> > > Mozart, Wolfgang Amadeus: Sämtliche Klavierkonzerte Vol.11
Montag, 25. März 2019

Mozart, Wolfgang Amadeus - Sämtliche Klavierkonzerte Vol.11

Schwungvoll, aber fragwürdig


Label/Verlag: BIS Records
Detailinformationen zum besprochenen Titel


Die Kölner Akademie unter Michael Alexander Willens und Ronald Brautigam spielen in ihrer letzten Folge mit Mozarts Klavierkonzerten gewohnt schwungvoll, einige Merkwürdigkeiten haben sich aber auf dieser Platte eingeschlichen.

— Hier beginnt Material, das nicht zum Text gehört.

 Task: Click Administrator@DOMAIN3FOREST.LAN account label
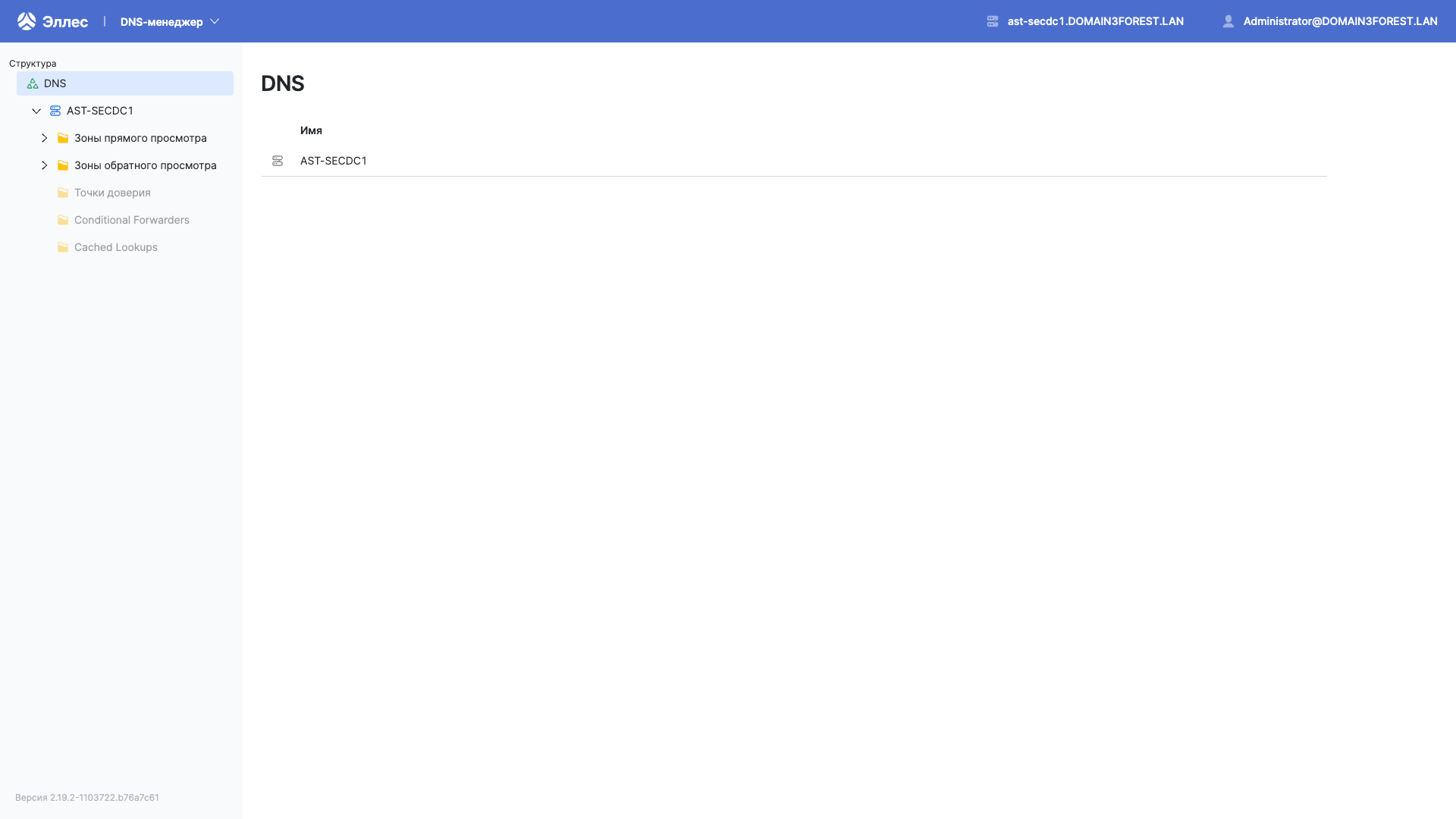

Drei kräftige Akkorde der Kölner Akademie eröffnen die letzte Folge des Mozart Zyklus von Ronald Brautigam und Michael Alexander Willens, fast wie ein kleiner Fanfarenstoß. Doch für diese abschließende elfte Folge sind nicht etwa die großen, späten Klavierkonzerte Mozarts reserviert, die sind bereits früher veröffentlicht worden. Nein, ausgerechnet die vier frühen sogenannten Pasticcio-Konzerte haben sich Brautigam und Willens bis zuletzt aufgespart. Jene Werke KV 37 bis 41, die der elfjährige Mozart mithilfe des Vaters und nach bereits bestehenden Werken anderer Komponisten gestaltet hat.

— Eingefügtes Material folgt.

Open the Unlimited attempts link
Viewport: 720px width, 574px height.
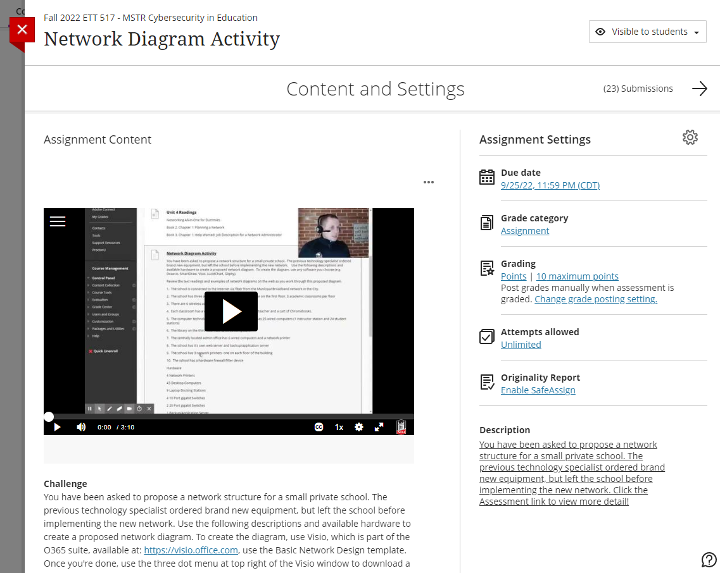click(x=520, y=344)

Stilistisch sind diese Konzerte daher natürlich von seinen späteren Meisterwerken sehr verschieden, überaus charmant sind aber auch sie. Und die Interpreten widmen sich ihnen mit viel Schwung, musizieren mitreißend und frisch. Knackige und meist kurze Artikulation bei lebhaften Tempi, wenig oder kein Vibrato, kurze Kadenzen des Solisten, dazu sehr präzises Spiel, die Aufnahme macht also Spaß. Das 'Presto'-Finale des Konzerts D-Dur KV 40 etwa ist in der Hinsicht eine Wucht. Einen sehr guten Eindruck macht daher die neue Platte, obwohl es da einige Merkwürdigkeiten gibt.

Im Konzert B-Dur KV 39 spielen die Hörner eine Oktave tiefer als notiert. Die Stimme ist in der Neuen Mozart Ausgabe (NMA) mit ‚alto‘ gekennzeichnet, und die Bezeichnung der transponierenden Stimmen wurde laut dem kritischen Bericht aus dem einzigen Autograph übernommen. Hier spielen die Hornisten dennoch ‚basso‘. Es mag immerhin inzwischen andere Forschungsresultate geben oder die Interpreten haben sich ihren eigenen Reim darauf gemacht, das freilich erfährt man als Hörer nicht. Ein Motiv der Oboen jedenfalls beantworten die Hörner nun nicht in derselben Lage, sondern eine Oktave tiefer. Klanglich ist das nicht schlecht, nur wesentlich weniger auffällig. Anzumerken wäre, dass in anderen Aufnahmen die Hörner mal alto, mal basso spielen.

Eigenartig ist in diesem Konzert aber auch die Tempowahl. Grundsätzlich spielen die Interpreten immer rasch. Das betrifft die schnellen Ecksätze, in denen die Tempi schwungvoll wirken und Ronald Brautigam die Gelegenheit bieten, mit schnellen Läufen zu brillieren. Doch auch die Mittelsätze sind ziemlich rasch genommen, und im Konzert KV 39 ergibt sich daraus die Kuriosität, dass die Viertel im zweiten Satz, einem Vier-Viertel-'Andante', sogar schneller sind als im dritten, einem Zwei-Viertel 'Molto allegro'. Dieses Finale noch schneller zu nehmen, wäre kaum sinnvoll und würde schließlich auch an spieltechnische Grenzen stoßen. Im 'Andante' hingegen würde ein gemäßigteres Tempo die gerade in diesem Satz so zarte Schönheit wohl besser zur Geltung kommen lassen, das rasche Zeitmaß wirkt hingegen fast etwas lieblos.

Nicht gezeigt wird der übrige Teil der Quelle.